Allison Katz was born in Montreal, Canada in 1980 and currently lives and works in London, England. She studied fine arts at Concordia University in Montreal and received her MFA from Columbia University in New York. Significant recent institutional solo exhibitions of her work have been presented at the MIT List Center for the Arts, Cambridge, MA; Oakville Galleries, Oakville, Canada; and Kunstverein Freiburg, Freiburg, Germany. Notable group exhibitions include Mixing It Up: Painting Today, Hayward Gallery, London, UK; The Imaginary Sea, Fondation Carmignac, Porquerolles, France; Slow Painting, curated by Hayward Touring (presented at Leeds Museum and Art Gallery, Leeds, UK; Levinsky Galley, Plymouth, UK); Maskulinitäten, Bonner Kunstverein, Bonn, Germany; One If By Land, Powerlong Museum, Shanghai, China; City Prince/sess, Palais de Tokyo, Paris, France; Paint, Also Known as Blood, Museum of Modern Art, Warsaw, Poland; and Puddle, Pothole, Portal, SculptureCenter, New York, NY. A comprehensive monograph on Katz’s work was published by JRP|Editions, Geneva in 2020.

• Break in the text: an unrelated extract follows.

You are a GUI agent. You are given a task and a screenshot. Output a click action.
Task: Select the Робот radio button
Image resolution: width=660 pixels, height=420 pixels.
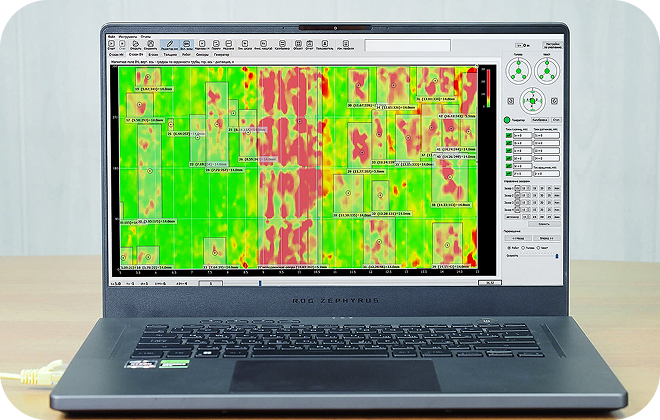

Camden Art Centre is a place for world-class contemporary art exhibitions and education. Situated in Hampstead, North London (charity number 1065829) Camden Art Centre is a place for art and artists; a place for the curious, the novice and the expert alike. It’s a place to see, to make, to learn and to talk about contemporary art, whether in our building, attending off-site projects or via our digital forums. Founded by artists in 1965, the Centre continues to be a space for the most vital and diverse mix of practices and ideas and is dedicated to supporting artists at every stage of their careers.